Other factors influencing the clinical stability of MS during pregnancy

In an Austrian real-world cohort, 17% of 239 women with RRMS had a relapse during pregnancy, the majority during the first trimester.10 The use of high-efficacy DMTs and a longer wash-out period were both associated with an increased risk of relapse and disability progression during pregnancy.10 The number of relapses in the year before conception impacted on both relapse risk and disability progression, while EDSS score at the time of conception was only associated with the latter.10

Conclusions

Despite the quarter century that has elapsed since the publication of the PRIMS data and the progress that has been made in MS therapy since then, it remains the case that pregnancy is a time when most women can expect a period of clinical stabilisation. However, a proportion of women with MS do experience relapse and an increased rate of disability progression when pregnant, with an increased likelihood in those who discontinue high-efficacy agents or have poor disease control prior to conception, highlighting the continued need for careful management of MS both before and during pregnancy.

References
  1. Confavreux C, Hutchinson M, Hours MM, Cortinovis-Tourniaire P, Moreau T, and the Pregnancy in Multiple Sclerosis Group. Rate of pregnancy-related relapse in multiple sclerosis. N Engl J Med 1998;339:285.
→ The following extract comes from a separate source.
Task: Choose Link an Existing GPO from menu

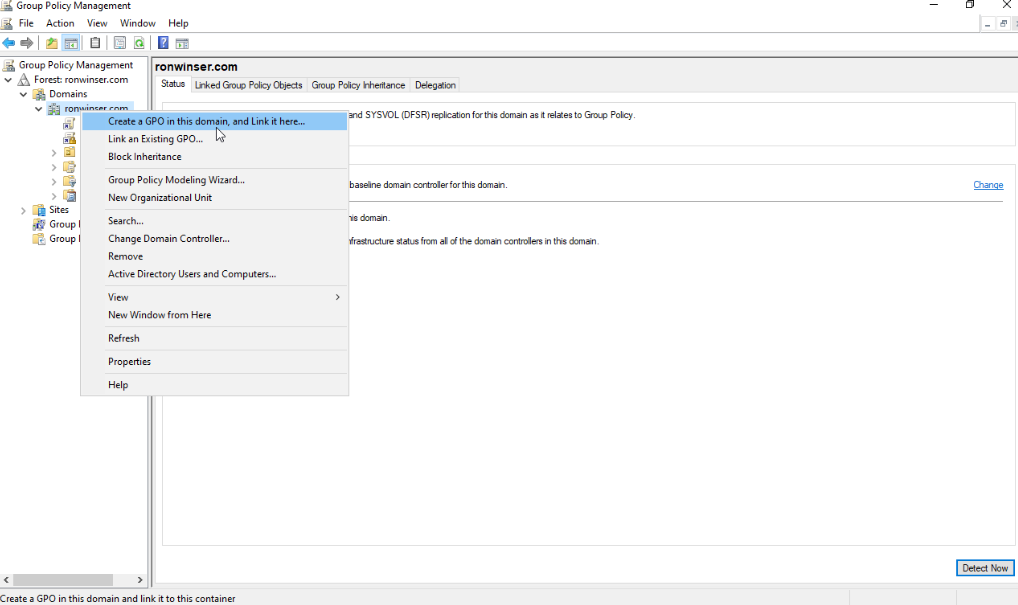Action: pyautogui.click(x=155, y=139)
  2. Villaverde-González R. Updated perspectives on the challenges of managing multiple sclerosis during pregnancy. Degener Neurol Neuromuscul Dis 2022;12:1.

  3. McCree BAC, Oksenberg JR, Hauser SL. Multiple sclerosis: two decades of progress. Lancet Neurol 2022;21:211.
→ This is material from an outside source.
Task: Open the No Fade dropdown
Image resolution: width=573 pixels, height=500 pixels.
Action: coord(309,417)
  4. Finkelsztejn A, Brooks JBB, Paschoal Jr FM, Fragoso YD. What can we really tell women with multiple sclerosis regarding pregnancy? A systematic review and meta-analysis of the literature. BJOG 2011;118:790.
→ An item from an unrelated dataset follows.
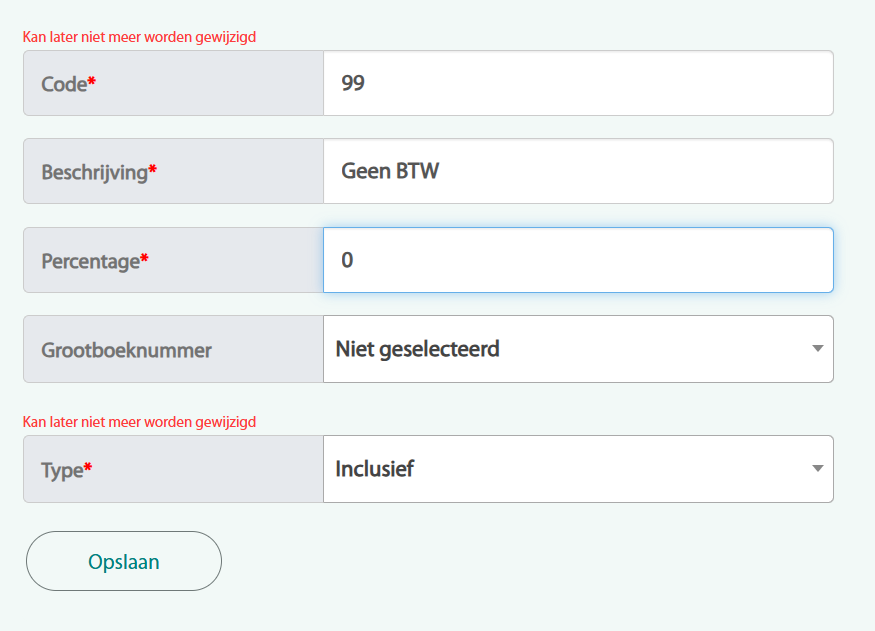This screenshot has height=631, width=875.
Task: Click the Beschrijving field label
Action: (x=94, y=172)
  5. Langer-Gould A, Smith JB, Albers KB, et al. Pregnancy-related relapses and breastfeeding in a contemporary multiple sclerosis cohort. Neurology 2020;94:e1939.

  6. Thiel S, Ciplea AI, Gold R, Hellwig K. The German Multiple Sclerosis and Pregnancy Registry: rationale, objective, design, and first results. Ther Adv Neurol Disord 2021;14:17562864211054956.

  7. Hauser SL, McCree BAC. Treatment of multiple sclerosis: a review. Am J Med 2020;133:1380.

  8. Hellwig K, Verdun di Cantogno E, Sabidó M. A systematic review of relapse rates during pregnancy and postpartum in patients with relapsing multiple sclerosis. Ther Adv Neurol Disord 2021;14:1.

  9. Bsteh G, Hegen H, Riedl K, et al. Estimating risk of multiple sclerosis disease reactivation in pregnancy and postpartum: the VIPRiMS score. Front Neurol 2022;12:766956.

  10. Bsteh G, Algrang L, Hegen H, et al. Pregnancy and multiple sclerosis in the DMT era: A cohort study in Western Austria. Mult Scler 2020;26:69.